More significantly, the CJP has castigated the federal government for its inability or unwillingness to help the court in the “missing persons” cases. This is not fair. The federal and provincial governments are in no position to defy the writ of the powerful military in commanding the province. The Frontier Corps (FC) may, in theory, be led by an IG reporting to the CM, but in practice the IGFC is appointed by GHQ, takes input from MI and ISI, and reports to the Corps Commander of Quetta – in short, to the military high command. The SC has also been told by the Balochistan Police Department that the FC is directly involved in 95% of all “missing persons” cases in Balochistan. Therefore, instead of flogging a weak and opportunist government mortally in fear of the military, the SC should directly ask GHQ to explain its position as it did in the Memogate case. Surely, an in-camera briefing about how the military perceives the “national interest” in the face of an armed secessionist insurgency in the province should enable the SC to explore legitimate ways of resolving the problem. The imposition of a state of Emergency will deny citizens their constitutional right to petition the courts for help. But it is for the executive to impose such a state of Emergency, not the SC, under the constitution. Only the President of Pakistan can impose it either on the asking of the Balochistan provincial assembly or with the approval of both houses of the national Parliament.
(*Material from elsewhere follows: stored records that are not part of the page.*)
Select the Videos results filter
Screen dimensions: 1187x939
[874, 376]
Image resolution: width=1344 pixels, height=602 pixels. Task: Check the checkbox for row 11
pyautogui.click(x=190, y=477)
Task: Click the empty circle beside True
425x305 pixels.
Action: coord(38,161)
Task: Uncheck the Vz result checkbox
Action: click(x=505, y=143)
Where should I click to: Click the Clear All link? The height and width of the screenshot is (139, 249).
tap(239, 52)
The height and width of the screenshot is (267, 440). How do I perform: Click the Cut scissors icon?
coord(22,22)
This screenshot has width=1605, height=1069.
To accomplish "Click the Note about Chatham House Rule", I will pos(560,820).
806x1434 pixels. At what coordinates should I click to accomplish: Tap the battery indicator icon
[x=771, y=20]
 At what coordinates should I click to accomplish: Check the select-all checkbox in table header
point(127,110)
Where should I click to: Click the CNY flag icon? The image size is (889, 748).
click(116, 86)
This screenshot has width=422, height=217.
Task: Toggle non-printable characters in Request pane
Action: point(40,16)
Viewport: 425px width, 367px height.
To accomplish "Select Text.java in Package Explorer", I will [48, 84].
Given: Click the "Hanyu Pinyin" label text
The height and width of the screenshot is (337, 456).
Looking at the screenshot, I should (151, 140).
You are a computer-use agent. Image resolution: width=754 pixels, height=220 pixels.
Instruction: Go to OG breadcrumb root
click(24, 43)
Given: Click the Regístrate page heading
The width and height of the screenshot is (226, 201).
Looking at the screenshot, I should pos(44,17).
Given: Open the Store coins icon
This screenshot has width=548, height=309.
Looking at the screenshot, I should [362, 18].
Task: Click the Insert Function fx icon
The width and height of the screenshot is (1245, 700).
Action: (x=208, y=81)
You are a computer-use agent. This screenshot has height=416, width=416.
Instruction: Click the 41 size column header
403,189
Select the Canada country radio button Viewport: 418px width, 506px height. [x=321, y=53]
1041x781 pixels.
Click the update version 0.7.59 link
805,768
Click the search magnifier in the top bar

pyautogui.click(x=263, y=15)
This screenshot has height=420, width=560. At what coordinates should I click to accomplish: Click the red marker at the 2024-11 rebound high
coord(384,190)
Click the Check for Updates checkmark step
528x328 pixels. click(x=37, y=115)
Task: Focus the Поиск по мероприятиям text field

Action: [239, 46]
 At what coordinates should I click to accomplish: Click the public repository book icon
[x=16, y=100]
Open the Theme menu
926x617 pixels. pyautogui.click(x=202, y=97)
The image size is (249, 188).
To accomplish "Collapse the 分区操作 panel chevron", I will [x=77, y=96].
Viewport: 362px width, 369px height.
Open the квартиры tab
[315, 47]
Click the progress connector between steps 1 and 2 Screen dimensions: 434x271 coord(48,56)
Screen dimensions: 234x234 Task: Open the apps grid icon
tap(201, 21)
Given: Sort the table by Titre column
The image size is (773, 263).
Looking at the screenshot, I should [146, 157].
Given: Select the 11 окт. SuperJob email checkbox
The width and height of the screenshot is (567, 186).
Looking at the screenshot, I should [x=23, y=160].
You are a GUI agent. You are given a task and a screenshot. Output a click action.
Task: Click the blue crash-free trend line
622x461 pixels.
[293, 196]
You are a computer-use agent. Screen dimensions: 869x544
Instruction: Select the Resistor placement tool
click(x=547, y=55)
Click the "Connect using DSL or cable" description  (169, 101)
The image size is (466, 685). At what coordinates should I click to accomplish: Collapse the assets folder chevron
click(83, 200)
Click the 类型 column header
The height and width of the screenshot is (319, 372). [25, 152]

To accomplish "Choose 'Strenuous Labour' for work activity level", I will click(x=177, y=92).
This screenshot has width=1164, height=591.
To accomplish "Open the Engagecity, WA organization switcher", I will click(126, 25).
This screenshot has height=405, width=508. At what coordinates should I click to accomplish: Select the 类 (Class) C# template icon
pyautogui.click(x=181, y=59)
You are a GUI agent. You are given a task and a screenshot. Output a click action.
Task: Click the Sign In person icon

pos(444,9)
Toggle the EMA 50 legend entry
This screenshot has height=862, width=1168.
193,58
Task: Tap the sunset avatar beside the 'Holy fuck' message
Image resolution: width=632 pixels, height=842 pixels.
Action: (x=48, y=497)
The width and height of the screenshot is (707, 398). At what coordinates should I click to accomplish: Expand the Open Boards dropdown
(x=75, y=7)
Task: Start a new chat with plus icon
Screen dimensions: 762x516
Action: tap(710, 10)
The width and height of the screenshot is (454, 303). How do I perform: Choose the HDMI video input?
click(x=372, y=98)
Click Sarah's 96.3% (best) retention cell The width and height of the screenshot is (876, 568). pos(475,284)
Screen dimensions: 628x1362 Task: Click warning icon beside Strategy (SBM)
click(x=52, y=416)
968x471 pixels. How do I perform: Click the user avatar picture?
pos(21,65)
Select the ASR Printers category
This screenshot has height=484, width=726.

The handling of Dr Afridi’s case is equally problematic. How can a citizen be hauled up for “treason” for cooperating with a foreign power that is acknowledged to be a strategic ally of Pakistan in pursuit of the common goal of combating Al-Qaeda terrorism? The Pakistani Intel agencies, in cooperation with the US, have nabbed and extradited Pakistani citizens without due process of law since the 1990s – Ramzi Yousaf, Khalid Sheikh Mohammad, Afia Siddiqui, and a dozen others. Indeed, as former President General Pervez Mushharaf boasted in his memoirs, various Pakistani governments went so far as to claim head money from the US on such terrorists. Worse, both the ISI and Defense Ministry have claimed they helped track down OBL for the US. What is sauce for the goose is surely sauce for the gander. At the least, Dr Afridi should have been subjected to the due process of the law of the land and not the arbitrary and summary law of the tribal areas at the hands of an assistant political agent.
The court martial of the three Navy officers also leaves much to be desired. Nothing has been revealed about the nature of the charges against them, nor indeed of the punishment meted out to them. This is unbelievable. The terrorist incident pointed to insider sources in the Navy sympathetic to the Ilyas Kashmiri terrorist group, which at least one journalist, Saleem Shahzad, had pointed out and for which he was probably tortured and killed. Instead, the then Navy Chief who had exalted the terrorists as some “Starwar” characters and was absolved of any wrong doing or negligence, was decorated before retirement by the President on the advice of the military establishment!
Something is terribly rotten in the state of Pakistan. There is neither any accountability of the high and mighty civil-military establishment, nor is there any due process for the hapless citizens of the country. The honourable courts should chew on this.